### [Your goal]
In the listing below, reproduce the lines from the line with "At what coordinates should I click to accomplish: Open" up to and including the line with "click(1417, 676)", switching "computer-use agent" to "GUI agent" and leaving everything else unchanged.
=-=-=
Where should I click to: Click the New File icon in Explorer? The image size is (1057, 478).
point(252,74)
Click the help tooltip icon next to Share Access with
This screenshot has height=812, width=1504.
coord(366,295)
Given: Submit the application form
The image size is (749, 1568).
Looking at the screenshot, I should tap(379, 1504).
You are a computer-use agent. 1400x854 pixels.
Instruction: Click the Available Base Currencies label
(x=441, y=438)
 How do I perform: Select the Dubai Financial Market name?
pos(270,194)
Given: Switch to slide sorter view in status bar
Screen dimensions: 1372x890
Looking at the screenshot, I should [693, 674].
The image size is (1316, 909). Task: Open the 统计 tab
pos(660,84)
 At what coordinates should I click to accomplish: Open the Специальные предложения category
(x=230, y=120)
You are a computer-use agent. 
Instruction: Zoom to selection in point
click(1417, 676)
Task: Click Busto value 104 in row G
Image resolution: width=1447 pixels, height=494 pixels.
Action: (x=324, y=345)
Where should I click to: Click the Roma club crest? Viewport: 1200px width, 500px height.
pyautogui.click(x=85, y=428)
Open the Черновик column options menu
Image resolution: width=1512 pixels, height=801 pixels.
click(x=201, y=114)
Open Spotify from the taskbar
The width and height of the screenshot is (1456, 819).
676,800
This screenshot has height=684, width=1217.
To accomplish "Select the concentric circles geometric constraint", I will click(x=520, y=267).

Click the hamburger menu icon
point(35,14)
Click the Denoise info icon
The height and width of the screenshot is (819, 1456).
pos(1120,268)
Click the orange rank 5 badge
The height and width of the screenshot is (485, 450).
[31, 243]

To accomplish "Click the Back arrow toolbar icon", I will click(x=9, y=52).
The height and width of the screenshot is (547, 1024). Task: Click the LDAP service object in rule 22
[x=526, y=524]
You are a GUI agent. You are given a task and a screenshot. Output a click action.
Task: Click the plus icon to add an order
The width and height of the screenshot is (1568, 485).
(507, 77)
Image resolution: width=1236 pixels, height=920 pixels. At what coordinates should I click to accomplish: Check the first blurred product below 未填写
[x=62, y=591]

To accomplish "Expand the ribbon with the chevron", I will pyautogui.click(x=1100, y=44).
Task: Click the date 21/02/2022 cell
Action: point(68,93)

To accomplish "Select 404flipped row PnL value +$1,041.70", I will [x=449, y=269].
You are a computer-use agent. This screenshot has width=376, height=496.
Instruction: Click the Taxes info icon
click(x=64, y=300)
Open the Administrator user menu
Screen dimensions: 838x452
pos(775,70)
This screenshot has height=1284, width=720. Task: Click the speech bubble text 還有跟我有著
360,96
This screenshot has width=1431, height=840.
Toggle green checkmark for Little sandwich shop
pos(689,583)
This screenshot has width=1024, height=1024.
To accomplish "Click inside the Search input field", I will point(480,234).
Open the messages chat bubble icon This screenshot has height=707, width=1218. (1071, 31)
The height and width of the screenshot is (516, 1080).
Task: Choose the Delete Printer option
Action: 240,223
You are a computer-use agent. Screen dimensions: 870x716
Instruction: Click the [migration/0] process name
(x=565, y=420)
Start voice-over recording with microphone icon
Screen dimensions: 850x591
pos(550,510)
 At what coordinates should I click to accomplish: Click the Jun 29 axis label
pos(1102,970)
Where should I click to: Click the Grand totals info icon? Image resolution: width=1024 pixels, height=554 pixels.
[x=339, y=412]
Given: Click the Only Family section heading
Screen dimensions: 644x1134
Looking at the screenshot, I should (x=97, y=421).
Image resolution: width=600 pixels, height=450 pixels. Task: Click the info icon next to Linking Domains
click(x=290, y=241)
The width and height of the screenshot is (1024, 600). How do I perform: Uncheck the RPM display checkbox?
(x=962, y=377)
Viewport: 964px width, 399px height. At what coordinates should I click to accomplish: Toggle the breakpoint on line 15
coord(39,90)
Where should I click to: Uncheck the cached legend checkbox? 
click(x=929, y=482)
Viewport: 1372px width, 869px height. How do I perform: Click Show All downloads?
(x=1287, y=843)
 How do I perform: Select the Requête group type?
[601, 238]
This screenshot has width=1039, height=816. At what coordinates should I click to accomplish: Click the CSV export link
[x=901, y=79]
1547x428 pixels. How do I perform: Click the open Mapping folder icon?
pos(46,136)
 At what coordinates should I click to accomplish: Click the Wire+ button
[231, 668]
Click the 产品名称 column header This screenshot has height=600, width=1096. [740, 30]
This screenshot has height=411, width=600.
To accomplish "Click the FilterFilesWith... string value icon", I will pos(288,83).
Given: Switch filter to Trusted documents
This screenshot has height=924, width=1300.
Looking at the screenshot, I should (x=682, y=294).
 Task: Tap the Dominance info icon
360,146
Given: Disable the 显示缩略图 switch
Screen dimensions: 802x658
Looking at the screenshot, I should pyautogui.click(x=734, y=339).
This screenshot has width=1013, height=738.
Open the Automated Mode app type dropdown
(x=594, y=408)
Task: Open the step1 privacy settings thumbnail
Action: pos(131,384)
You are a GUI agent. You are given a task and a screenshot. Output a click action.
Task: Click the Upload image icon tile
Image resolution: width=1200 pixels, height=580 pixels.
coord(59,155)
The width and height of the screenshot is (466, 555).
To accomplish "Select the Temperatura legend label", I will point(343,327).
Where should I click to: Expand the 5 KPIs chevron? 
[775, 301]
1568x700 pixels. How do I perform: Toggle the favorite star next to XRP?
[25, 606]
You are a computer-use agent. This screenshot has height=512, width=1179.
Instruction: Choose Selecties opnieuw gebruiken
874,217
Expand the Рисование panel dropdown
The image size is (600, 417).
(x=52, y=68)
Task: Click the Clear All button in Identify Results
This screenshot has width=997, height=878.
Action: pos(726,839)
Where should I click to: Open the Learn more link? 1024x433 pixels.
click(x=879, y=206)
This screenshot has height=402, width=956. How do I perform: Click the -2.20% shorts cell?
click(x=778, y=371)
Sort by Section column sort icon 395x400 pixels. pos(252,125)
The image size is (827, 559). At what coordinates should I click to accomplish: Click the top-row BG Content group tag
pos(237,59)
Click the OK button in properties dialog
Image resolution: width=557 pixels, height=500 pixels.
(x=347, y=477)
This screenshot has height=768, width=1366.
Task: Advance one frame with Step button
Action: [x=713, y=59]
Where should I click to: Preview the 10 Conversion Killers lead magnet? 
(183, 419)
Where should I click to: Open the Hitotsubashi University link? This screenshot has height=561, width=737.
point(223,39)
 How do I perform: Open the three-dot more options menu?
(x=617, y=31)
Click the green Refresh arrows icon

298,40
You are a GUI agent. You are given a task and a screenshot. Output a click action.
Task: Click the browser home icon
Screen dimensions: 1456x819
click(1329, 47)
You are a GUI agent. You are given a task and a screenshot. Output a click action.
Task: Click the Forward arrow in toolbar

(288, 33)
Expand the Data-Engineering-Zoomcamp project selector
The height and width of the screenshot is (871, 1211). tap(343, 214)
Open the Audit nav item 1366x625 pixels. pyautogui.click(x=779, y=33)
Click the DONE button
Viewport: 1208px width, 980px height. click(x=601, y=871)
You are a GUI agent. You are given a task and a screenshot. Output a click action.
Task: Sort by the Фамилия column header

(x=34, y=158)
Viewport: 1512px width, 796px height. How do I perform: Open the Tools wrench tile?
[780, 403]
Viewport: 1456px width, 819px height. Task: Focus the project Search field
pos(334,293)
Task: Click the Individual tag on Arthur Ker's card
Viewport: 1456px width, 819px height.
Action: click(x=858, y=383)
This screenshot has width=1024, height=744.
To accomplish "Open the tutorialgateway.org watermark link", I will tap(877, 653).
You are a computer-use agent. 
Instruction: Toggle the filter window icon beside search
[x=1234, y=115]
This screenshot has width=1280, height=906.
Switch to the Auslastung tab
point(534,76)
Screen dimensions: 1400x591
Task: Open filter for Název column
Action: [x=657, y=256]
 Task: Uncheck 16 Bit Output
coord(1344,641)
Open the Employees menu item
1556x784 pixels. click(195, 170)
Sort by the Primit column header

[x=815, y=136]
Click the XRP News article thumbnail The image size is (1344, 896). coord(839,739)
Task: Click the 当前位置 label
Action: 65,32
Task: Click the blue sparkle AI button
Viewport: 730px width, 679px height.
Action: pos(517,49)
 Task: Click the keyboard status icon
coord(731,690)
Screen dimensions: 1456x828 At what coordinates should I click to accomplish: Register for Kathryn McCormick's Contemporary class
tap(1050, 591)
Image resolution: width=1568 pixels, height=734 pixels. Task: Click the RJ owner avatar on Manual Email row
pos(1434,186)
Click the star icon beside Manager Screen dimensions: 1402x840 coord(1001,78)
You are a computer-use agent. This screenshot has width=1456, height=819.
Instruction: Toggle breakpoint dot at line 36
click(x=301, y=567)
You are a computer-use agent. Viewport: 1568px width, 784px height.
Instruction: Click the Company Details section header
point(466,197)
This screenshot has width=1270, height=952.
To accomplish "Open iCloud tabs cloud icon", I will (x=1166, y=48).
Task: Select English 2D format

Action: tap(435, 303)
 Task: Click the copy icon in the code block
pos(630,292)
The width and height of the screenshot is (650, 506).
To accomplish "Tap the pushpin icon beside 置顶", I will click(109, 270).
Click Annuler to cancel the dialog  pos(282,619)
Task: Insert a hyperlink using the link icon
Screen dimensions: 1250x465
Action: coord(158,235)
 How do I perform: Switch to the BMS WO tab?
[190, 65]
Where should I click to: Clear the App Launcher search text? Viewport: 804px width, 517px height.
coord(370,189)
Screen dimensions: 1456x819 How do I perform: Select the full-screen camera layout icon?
=-=-=
### [Worked answer]
 At what coordinates should I click to accomplish: Open the Специальные предложения category
(x=230, y=120)
You are a GUI agent. 
Instruction: Zoom to selection in point
click(1417, 676)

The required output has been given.